The current electronics communications law, passed in 1986, considers older communications abandoned and therefore fair game for investigators.

The measure, the Email Privacy Act, has four Republicans and five Democrats as original co-sponsors, including Judiciary Committee Chairman Bob Goodlatte (R-Va.) and Rep. John Conyers (Mich.), the top Democrat on the committee.

The legislation will have to go through the Judiciary Committee before it can receive a full House vote. Yoder’s spokesman, CJ Grover, told Morning Consult that the text of the bill mirrors a version of the Email Privacy Act that the panel unanimously approved in April.

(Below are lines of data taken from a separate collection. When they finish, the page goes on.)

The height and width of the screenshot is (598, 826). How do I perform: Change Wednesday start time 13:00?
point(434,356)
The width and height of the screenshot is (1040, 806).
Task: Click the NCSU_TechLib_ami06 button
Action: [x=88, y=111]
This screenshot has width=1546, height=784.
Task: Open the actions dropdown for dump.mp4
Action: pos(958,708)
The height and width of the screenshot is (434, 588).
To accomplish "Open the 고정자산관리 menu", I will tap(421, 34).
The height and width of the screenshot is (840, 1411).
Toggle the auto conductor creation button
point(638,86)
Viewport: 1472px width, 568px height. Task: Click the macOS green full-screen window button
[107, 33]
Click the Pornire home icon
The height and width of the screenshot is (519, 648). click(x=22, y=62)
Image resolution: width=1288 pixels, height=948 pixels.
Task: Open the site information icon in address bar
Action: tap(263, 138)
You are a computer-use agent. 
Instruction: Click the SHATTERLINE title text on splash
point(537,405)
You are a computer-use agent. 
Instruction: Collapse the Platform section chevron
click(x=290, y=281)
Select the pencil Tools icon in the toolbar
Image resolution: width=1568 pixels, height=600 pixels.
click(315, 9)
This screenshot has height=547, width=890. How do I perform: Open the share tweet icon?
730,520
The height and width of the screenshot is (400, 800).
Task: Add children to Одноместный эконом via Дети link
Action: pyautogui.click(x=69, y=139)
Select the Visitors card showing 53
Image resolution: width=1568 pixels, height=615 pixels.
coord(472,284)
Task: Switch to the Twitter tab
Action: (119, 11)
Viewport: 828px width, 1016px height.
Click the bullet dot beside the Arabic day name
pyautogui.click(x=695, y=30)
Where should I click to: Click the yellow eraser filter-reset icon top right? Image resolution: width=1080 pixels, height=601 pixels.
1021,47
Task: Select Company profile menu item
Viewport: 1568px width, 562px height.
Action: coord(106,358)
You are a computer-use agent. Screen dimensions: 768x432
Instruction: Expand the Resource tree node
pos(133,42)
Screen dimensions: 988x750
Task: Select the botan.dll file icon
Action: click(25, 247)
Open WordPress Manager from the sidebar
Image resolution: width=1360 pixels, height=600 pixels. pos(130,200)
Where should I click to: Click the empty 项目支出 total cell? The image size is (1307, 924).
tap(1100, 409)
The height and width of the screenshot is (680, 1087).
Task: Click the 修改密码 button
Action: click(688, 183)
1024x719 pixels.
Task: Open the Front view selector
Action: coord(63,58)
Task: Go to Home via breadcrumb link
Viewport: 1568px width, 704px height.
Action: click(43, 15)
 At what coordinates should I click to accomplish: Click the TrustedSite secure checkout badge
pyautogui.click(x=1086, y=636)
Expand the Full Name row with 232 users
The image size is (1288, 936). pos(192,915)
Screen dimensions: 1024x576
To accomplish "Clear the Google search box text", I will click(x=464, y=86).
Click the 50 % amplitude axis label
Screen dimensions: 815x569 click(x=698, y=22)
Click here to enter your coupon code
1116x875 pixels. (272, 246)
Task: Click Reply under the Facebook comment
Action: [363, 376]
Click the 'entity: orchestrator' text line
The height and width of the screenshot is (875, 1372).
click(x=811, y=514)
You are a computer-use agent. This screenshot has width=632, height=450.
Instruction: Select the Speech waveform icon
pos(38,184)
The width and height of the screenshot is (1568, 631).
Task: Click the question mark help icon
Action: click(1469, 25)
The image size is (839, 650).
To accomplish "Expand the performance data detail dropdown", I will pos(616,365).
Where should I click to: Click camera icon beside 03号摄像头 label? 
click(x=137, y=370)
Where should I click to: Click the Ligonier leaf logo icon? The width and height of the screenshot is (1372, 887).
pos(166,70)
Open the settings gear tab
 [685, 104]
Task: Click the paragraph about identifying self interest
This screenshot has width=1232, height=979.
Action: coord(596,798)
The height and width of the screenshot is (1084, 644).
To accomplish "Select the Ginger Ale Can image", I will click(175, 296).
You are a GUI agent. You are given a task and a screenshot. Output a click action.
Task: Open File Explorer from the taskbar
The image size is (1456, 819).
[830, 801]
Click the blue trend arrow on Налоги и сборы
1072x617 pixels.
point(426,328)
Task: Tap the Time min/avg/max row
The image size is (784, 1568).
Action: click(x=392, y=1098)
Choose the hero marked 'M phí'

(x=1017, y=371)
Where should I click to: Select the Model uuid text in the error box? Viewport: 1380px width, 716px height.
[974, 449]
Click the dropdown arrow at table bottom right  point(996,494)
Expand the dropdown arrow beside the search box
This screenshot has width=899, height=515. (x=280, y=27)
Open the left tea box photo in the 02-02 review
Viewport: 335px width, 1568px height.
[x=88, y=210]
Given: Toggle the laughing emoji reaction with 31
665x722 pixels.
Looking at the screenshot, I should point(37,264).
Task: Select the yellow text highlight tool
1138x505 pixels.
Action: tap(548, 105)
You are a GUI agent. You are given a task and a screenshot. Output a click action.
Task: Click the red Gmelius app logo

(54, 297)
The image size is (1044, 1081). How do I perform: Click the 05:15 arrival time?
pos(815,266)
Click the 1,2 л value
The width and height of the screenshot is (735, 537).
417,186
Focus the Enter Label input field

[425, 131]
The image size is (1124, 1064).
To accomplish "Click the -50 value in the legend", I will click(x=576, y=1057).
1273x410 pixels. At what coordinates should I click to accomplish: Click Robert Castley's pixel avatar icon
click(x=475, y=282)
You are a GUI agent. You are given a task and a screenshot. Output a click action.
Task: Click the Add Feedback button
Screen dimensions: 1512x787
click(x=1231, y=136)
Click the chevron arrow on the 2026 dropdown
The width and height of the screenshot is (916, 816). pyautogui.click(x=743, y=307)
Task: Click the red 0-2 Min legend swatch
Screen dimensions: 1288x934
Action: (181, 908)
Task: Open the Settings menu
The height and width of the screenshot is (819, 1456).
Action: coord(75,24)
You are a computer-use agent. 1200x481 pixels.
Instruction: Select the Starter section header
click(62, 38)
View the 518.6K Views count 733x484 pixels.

The House voted 419-0 to pass the legislation on April 27, but the measure stalled in the Senate Judiciary Committee after Majority Whip John Cornyn (R-Texas) offered an amendment that privacy advocates said would give the Federal Bureau of Investigation excessive surveillance power. There is no indication that Cornyn’s position on the matter has changed, suggesting the measure could stall again without changes.

Drew Brandewie, a spokesman for Cornyn, told Morning Consult in an email that it was too soon to make a determination about amending the bill.

Sen. Mike Lee (R-Utah), who sponsored a Senate version of the bill in the 114th Congress, does not yet have plans to introduce it again, spokesman Conn Carroll said in an email.

“After the unanimous passage of our bill last year, I see no reason why we can’t get this done right away,” Yoder said Monday in a statement. “Let’s give the Senate ample time to act, because more than 30 years has been long enough for Congress to wait on this.”

Chris Calabrese, vice president for policy at the Center for Democracy and Technology, called the measure a “commonsense, bipartisan measure that protects the privacy of everyone’s communications,” adding in his statement that the subject of digital privacy is “clearly one thing everyone in Congress can agree on.”

This story has been updated to add comment from the offices of Cornyn and Lee.